**Source passage:**

● ● ● ●

Intermediate transfer medium and process for producing image-recorded article making use of the same
Abstract
An intermediate transfer medium comprises a heat-resistant base sheet and provided thereon a release layer and an image-receiving adhesive layer on which an image pattern is formed by a sublimation transfer means in accordance with image data, said image-receiving adhesive layer, on which said image pattern has been formed, being transferred to a transfer substrate together with said release layer to produce an image-recorded article, wherein said image-receiving adhesive layer is comprised of a thermoplastic resin having a glass transition point of 50 DEG C. or above and a filler added to the thermoplastic resin and selected from the group consisting of an inorganic filler having a melting point of 200 DEG C. or above and an organic filler having a softening point or decomposition point of 200 DEG C. or above.
Claims
exact text as granted — not AI-modifiedWhat is claimed is:
1. An intermediate transfer medium comprising a heat-resistant base sheet and provided thereon a release layer and an image-receiving adhesive layer on which an image pattern is formed by a sublimation transfer means in accordance with image data, said image-receiving adhesive layer, on which said image pattern has been formed, being transferred to a transfer substrate together with said release layer to produce an image-recorded article, wherein; said image-receiving adhesive layer is comprised of a thermoplastic resin having a glass transition point of from 50° C. to 150° C. and a filler added to the thermoplastic resin and selected from the group consisting of an inorganic filler having a melting point of 200° C. or above and an organic filler having a softening point or decomposition point of 200° C. or above.
2. The intermediate transfer medium according to claim 1, wherein, between said release layer and said image-receiving adhesive layer, a hologram forming layer having a land-and-groove pattern that constitutes a white-light reproduction type hologram and a transparent thin-film layer having a larger refractive index than said hologram forming layer are further provided in this order from the release layer side.
3. The intermediate transfer medium according to claim 1, wherein a lathe work printed layer or an information pattern printed layer is provided between said release layer and said image-receiving adhesive layer.
4. The intermediate transfer medium according to claim 2, wherein a lathe work printed layer or an information pattern printed layer is provided between said release layer and said hologram forming layer, between said hologram forming layer and said transparent thin-film layer, or between said transparent thin-film layer and said image-receiving adhesive layer.
5. The intermediate transfer medium according to claim 3, wherein said lathe work printed layer or said information pattern printed layer is formed of a fluorescent ink, an infrared ray absorbing ink or a magnetic ink.
6. The intermediate transfer medium according to claim 4, wherein said lathe work printed layer or said information pattern printed layer is formed of a fluorescent ink, an infrared ray absorbing ink or a magnetic ink.
7. The intermediate transfer medium according to claim 2, wherein said hologram forming layer is provided at some part thereof with a diffraction grating area feasible for optical machine reading.
8. The intermediate transfer medium according to claim 2, wherein said hologram forming layer is provided at some part thereof with a monochromatic-light reproduction hologram recorded area capable of reproducing a hologram pattern upon irradiation with monochromatic light, a plurality of hologram patterns whose interference fringes have directionalities different from one another being multi-recorded in said hologram recorded area, and the respective hologram patterns being simultaneously reproduced to make up one information pattern.

● ● ● ●

**Given records:**

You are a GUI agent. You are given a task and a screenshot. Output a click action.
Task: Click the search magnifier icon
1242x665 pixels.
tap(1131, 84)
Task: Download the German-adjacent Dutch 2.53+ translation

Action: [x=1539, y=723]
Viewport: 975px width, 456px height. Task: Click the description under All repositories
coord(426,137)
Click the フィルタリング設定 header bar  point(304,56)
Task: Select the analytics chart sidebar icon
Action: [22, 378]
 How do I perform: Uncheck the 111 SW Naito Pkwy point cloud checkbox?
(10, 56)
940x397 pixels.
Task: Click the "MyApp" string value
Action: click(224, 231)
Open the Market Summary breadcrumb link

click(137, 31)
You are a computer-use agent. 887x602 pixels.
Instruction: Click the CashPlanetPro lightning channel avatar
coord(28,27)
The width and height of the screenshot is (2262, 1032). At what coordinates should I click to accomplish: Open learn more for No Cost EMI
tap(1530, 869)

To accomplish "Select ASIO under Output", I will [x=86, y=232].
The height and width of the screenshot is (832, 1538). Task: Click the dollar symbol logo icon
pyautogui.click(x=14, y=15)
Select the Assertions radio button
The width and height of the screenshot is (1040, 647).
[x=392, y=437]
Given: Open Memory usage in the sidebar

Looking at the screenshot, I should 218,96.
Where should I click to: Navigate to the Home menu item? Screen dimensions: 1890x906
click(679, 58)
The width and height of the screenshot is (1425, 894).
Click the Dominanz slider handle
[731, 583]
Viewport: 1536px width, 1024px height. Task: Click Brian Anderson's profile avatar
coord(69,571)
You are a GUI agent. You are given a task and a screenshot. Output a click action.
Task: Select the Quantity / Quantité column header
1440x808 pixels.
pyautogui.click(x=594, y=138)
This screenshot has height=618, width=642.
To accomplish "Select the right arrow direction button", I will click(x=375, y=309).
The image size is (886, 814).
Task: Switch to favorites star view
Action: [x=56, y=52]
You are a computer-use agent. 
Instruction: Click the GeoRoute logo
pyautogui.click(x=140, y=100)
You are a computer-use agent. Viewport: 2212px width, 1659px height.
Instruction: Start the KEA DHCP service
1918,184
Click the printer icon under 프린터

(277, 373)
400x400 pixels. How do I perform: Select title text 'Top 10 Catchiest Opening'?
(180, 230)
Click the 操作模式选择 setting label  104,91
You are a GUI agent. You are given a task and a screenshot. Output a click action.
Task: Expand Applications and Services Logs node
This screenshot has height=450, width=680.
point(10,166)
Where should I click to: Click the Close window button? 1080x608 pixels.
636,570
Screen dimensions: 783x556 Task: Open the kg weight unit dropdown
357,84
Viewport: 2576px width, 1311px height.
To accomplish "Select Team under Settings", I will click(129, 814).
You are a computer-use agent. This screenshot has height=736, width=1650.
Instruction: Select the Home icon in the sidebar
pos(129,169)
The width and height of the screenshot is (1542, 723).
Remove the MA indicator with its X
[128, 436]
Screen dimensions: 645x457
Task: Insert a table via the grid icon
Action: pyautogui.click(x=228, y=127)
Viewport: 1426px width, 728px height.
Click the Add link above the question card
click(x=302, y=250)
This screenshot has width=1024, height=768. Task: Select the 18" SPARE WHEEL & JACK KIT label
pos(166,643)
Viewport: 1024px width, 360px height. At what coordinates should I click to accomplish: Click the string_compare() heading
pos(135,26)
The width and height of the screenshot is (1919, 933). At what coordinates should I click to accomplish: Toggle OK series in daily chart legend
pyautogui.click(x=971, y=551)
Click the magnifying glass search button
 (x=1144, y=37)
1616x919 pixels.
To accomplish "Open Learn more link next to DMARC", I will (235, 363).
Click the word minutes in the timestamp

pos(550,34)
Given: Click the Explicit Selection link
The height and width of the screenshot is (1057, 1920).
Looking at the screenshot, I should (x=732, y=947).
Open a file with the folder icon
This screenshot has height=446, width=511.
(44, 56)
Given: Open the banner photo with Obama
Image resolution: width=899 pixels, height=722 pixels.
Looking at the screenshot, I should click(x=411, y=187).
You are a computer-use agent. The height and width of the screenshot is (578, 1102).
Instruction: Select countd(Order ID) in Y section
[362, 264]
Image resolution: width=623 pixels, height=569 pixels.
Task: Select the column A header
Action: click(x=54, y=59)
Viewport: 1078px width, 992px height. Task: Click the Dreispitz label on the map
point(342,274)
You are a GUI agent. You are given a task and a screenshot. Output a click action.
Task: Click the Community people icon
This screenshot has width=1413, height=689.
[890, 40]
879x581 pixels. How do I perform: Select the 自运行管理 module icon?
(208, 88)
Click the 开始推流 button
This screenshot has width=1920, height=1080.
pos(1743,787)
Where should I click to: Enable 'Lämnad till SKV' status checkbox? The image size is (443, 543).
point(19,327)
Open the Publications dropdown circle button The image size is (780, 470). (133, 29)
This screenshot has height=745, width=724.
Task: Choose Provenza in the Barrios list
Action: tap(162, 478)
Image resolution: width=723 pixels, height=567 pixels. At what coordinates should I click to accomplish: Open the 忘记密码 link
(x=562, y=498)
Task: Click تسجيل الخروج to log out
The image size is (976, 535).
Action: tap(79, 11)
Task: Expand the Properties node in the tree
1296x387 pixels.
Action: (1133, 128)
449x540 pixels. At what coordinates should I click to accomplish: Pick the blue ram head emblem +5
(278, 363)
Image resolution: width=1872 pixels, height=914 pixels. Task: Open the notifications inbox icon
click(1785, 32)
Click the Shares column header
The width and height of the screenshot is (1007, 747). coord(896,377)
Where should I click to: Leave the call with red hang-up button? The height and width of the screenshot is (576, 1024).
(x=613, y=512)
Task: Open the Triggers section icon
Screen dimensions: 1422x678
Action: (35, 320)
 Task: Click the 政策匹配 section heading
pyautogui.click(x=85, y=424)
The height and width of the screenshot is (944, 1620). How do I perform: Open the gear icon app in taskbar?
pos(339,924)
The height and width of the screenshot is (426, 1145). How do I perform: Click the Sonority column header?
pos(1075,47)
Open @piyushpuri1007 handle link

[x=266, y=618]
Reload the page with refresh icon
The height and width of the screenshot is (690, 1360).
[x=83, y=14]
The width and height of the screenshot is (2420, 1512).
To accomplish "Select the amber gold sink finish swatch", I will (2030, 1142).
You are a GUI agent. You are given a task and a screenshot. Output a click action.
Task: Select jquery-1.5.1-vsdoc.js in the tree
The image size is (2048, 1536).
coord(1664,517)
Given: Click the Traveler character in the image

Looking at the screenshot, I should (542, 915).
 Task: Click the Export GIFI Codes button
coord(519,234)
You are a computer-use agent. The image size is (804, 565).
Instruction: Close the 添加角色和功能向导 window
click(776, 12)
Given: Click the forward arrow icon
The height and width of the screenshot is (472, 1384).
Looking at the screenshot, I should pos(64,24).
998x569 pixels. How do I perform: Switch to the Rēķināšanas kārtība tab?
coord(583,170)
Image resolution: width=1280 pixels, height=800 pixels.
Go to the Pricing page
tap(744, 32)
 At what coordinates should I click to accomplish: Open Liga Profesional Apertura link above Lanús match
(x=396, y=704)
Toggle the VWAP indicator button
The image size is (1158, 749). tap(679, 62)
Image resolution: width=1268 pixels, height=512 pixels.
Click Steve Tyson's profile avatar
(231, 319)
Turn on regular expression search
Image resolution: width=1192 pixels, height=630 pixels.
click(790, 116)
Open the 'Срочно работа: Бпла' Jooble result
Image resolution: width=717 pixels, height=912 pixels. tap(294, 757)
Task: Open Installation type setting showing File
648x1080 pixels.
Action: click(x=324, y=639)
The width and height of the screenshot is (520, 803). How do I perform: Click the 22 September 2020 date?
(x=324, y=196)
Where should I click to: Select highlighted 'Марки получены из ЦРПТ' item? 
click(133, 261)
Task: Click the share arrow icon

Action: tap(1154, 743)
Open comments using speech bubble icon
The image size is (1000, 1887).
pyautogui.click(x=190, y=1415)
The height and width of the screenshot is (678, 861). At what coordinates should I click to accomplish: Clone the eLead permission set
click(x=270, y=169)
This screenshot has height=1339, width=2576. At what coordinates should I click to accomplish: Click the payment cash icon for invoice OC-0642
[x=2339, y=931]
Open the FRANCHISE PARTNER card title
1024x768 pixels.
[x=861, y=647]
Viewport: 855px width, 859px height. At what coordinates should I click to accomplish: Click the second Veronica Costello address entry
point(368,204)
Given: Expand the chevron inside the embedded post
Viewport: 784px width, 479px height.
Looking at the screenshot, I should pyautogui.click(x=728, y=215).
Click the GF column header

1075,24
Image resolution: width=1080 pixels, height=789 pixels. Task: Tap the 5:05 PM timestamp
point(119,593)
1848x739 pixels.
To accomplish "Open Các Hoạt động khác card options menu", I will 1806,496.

● ● ● ●

**Your goal:** How would the patent claims on the intermediate transfer medium continue after claim 8? Write the next part of that text, picking up after its last sentence.

**The answer:**
9. The intermediate transfer medium according to claim 2, wherein said hologram forming layer is provided at some part thereof with a monochromatic-light reproduction hologram recorded area capable of reproducing a hologram pattern upon irradiation with monochromatic light; said hologram recorded area being divided into a plurality of regions, a plurality of hologram patterns whose interference fringes have directionalities different from one another being separately recorded in the divided regions of said hologram recorded area, and the respective hologram patterns being simultaneously reproduced to make up one information pattern.
10. The intermediate transfer medium according to claim 1, wherein said heat-resistant base sheet is comprised of a biaxially oriented film comprising a polyethylene naphthalate represented by the formula: ##STR2## wherein n is 60 to 110.
11. The intermediate transfer medium according to claim 1, wherein said heat-resistant base sheet is provided on the back thereof with a back coat layer capable of preventing said heat-resistant base sheet and said image-receiving adhesive layer from blocking each other.
12. A process for producing an image-recorded article, comprising the steps of; forming on an image-receiving adhesive layer of an intermediate transfer medium a multi-level image pattern formed of a sublimation ink and a binary image pattern formed of a coloring heat-melting ink and feasible for optical machine reading, by means of a thermal head by the use of a transfer ribbon alternately repeatedly provided with heat-sublimation ink layers and coloring heat-melting ink layers; said intermediate transfer medium comprising a heat-resistant base sheet and provided thereon i) a release layer and ii) an image-receiving adhesive layer comprised of a thermoplastic resin having a glass transition point of from 50° C. to 150° C. and a filler added to the thermoplastic resin and selected from an inorganic filler having a melting point of 200° C. or above and an organic filler having a softening point or decomposition point of 200° C. or above; and thermally transferring to a transfer substrate the image-receiving adhesive layer on which each image pattern has been formed, together with said release layer.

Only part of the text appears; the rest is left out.